I agree with this 110%. Granted its obviously up to the person whose island it is, and it takes a lot of work to complete, but it feels so artificial? That's the only way I can explain it. I think the only one that looks cool is the one on Reddit where someone made a part of their town look like Shibuya.


----------



## jiojiop (Apr 5, 2020)

Cannot STAND the music in this game. It's way too uptempo and distracting (there's no 'space' in the composition between notes and the sound often drones worse than cicadas, covering up the sound of balloons). Also all the tracks sound alike, same theme. (Are there even variants for rain/snow? I didn't hear any difference.)

The only good ones are 2AM, 5AM, and 6PM. Legit considering TTing my clock so I can play nighttime during the day.


----------



## kentai (Apr 5, 2020)

TT'ing is just another way to play the game and isn't bad


----------



## duckykate (Apr 5, 2020)

he is speaking the language of gods
this was a reply to jacob but I ****ed up the quote


----------



## Duu (Apr 5, 2020)

jiojiop said:


> Also all the tracks sound alike, same theme.

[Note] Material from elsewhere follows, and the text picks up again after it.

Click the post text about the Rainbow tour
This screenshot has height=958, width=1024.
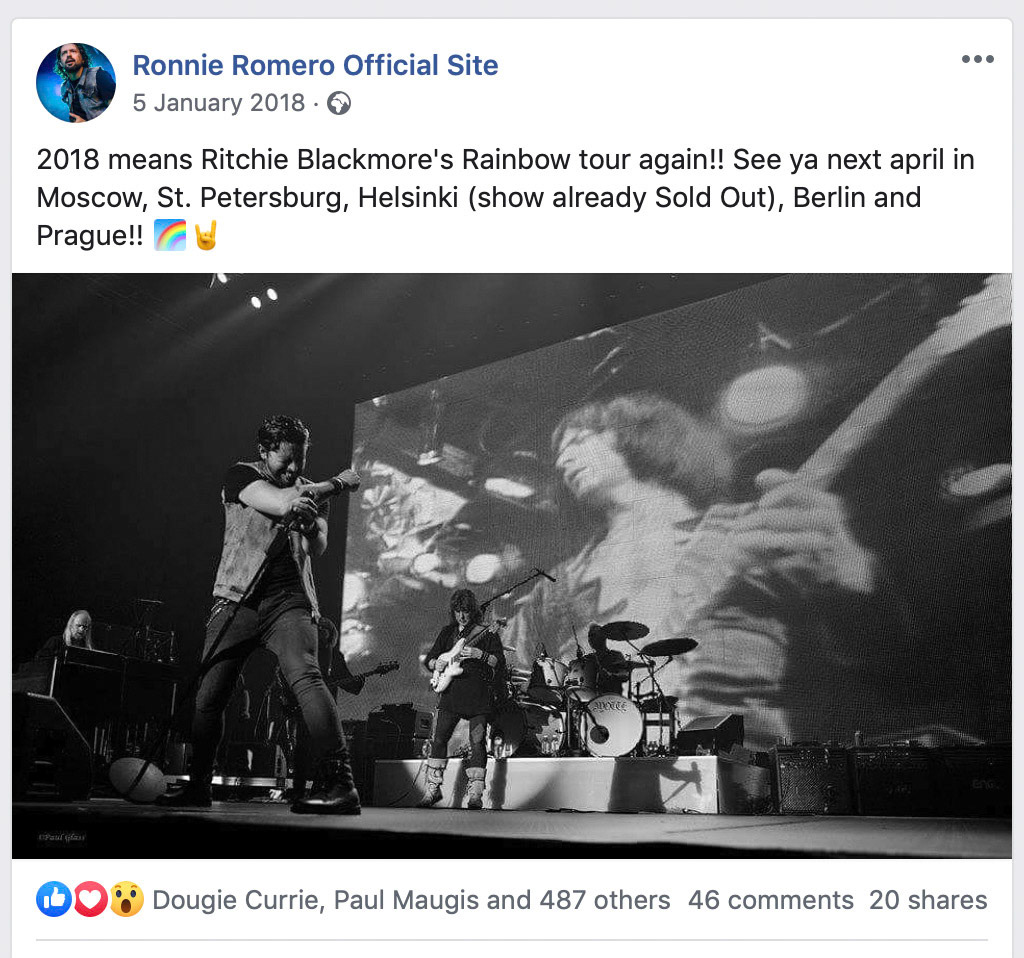coord(505,197)
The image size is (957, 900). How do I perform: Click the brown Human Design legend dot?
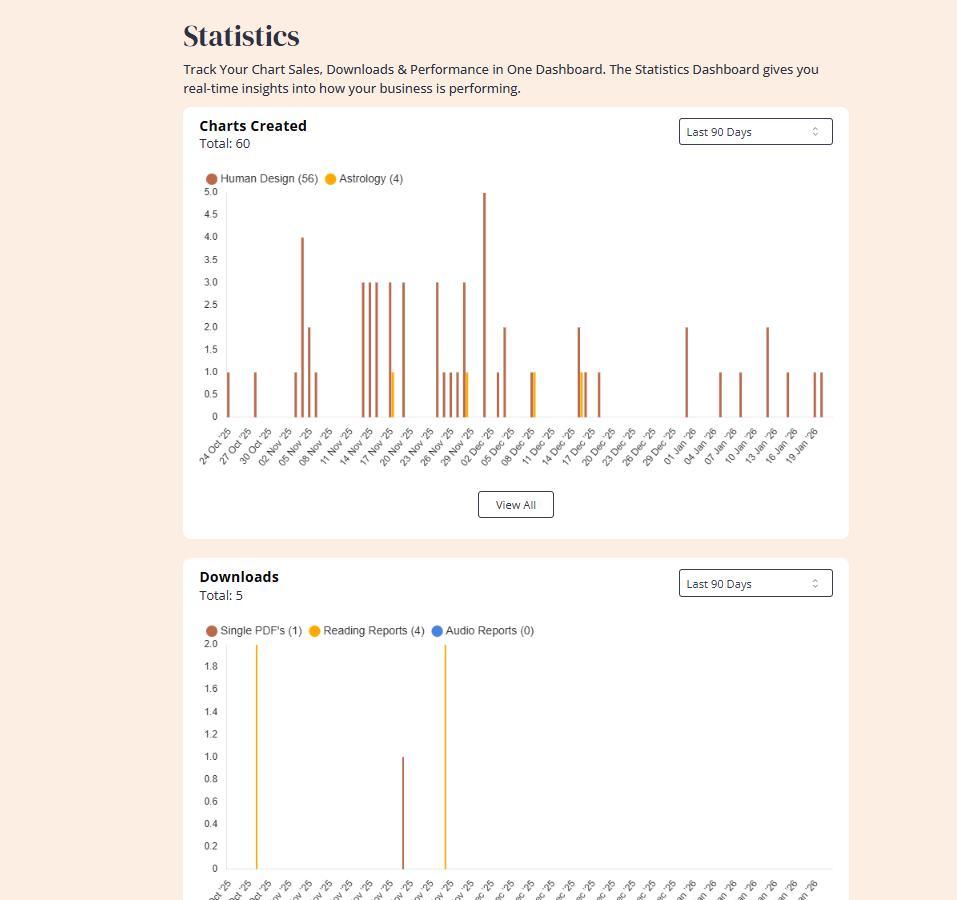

Yup, in NH a lot of the tracks are just jazzy jammings on the same leitmotif of the main theme, whereas in NL most tracks were separate concepts.


----------



## Bcat (Apr 5, 2020)

—Daisy Mae would be cute if it wasn’t for the snot. She grosses me out for that reason.
—I have never liked Katrina and I’m ok with her not being here, for the time being
—I’m ok with the post office being gone too. I like how simple the postcard rack is to use! I do miss the Pelly/Pete/Phyllis soap opera though lol
—This game feels super unfinished, and it’s going to take a lot of updates for it to really start feeling like a full animal crossing experience.


----------



## carackobama (Apr 5, 2020)

I love the idea but I don’t like pretty much any of the new paths


----------



## Feraligator (Apr 5, 2020)

I feel sorry for Zipper T. He's just doing his job, poor guy...



Spoiler


----------



## Carole (Apr 5, 2020)

Jacob said:


> I'll never believe anyone who claims to have over 100 legitimate NMTs


I'll never believe anyone who claims to have heard anyone brag that they have that many NMTs. Who the heck could possibly care in the slightest?  I prefer to leave my competitive urges for things that actually matter to the world, not ACNH. Maybe that's just me.


----------



## maimero (Apr 5, 2020)

i don't like raymond THAT much. i mean, i don't hate him, i like all the cats, but he's just not up there for me. he's obvious fujo bait lol, they knew what they were doing with him


----------



## CitrusCakes (Apr 5, 2020)

Carole said:


> I'll never believe anyone who claims to have heard anyone brag that they have that many NMTs. Who the heck could possibly care in the slightest?  I prefer to leave my competitive urges for things that actually matter to the world, not ACNH. Maybe that's just me.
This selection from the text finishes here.